The practice of adding nitrogen fertilizers to cropland has historically been an inexact science because of the complexity of the nitrogen cycle. Over the course of the year nitrogen can have many forms, and testing before planting will not accurately represent how much nitrogen will be available to plants when they need it most. This cycling of nitrogen also means that nitrogen applied from manure and legume cover crops before planting might be lost from the soil during the spring, creating a high demand later in the season. Sidedressing a crop during the summer can fulfill this demand but it is important to know how much to apply. A Pre-Sidedress Nitrogen Test (PSNT) can help determine this amount.
How To Sample
To determine the amount of nitrogen in the soil and the amount that needs to be added, soil samples must be taken. It is best to do this about 5-14 days before sidedressing so the samples are as accurate as possible while also allowing time for the results to be returned before your sidedress date. Ten to twenty, 12 inch soil samples, should be taken from the field, avoiding areas that are atypical. Testing areas should be consistent in terms of manure application history, crops, and soil type. These samples should be mixed together, immediately dried, and after drying delivered to a soil testing lab as soon as possible to ensure accurate results. Time, temperature, and wetness are all factors that can change the form of nitrogen, skewing results.
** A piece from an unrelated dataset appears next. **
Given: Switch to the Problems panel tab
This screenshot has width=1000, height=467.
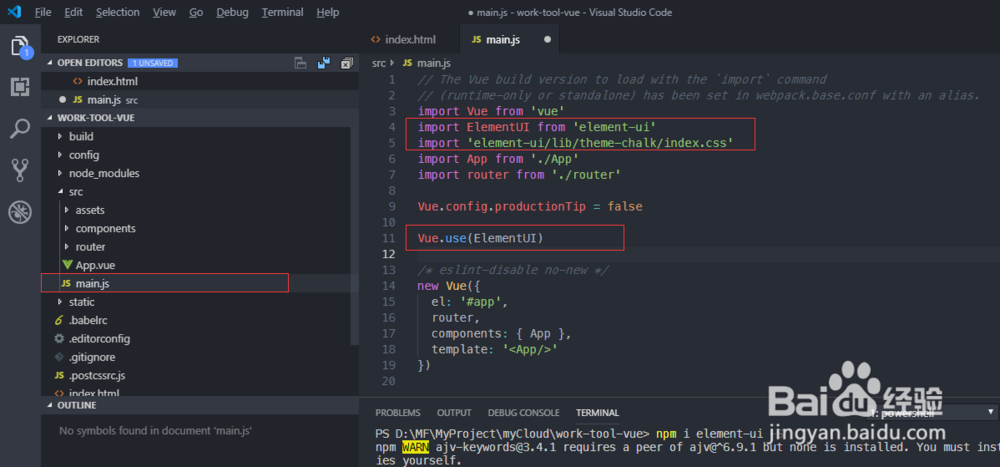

Which Fields are Appropriate to Test?
The test is most useful for fields that have manure application or legume crop history since these fields will have higher organic matter, the form in which nitrogen availability is the most uncertain. Fields planted in corn and other nitrogen demanding crops should be tested. This test is not accurate if large amounts of fertilizer have been broadcasted over the field. Starter bands of fertilizer should be avoided during soil sampling.
Interpreting the Results
Research has shown that when the soil nitrate-N level is above 21 ppm, there is little chance of an economic
response to adding additional N to the field. At soil nitrate- N levels below 21 ppm, sidedress N will be required to achieve optimum economic yield. The equation for determining the amount of nitrogen to sidedress can be found on the Penn State Ag Extension website: http://extension.psu.edu/cmeg/facts/agfact17.pdf/view
USDA NRCS administers a variety of cost share programs to implement conservation practices such as stream bank fencing. The Conewago is USDA’s “Showcase Watershed” meaning the watershed is targeted for resources and funding.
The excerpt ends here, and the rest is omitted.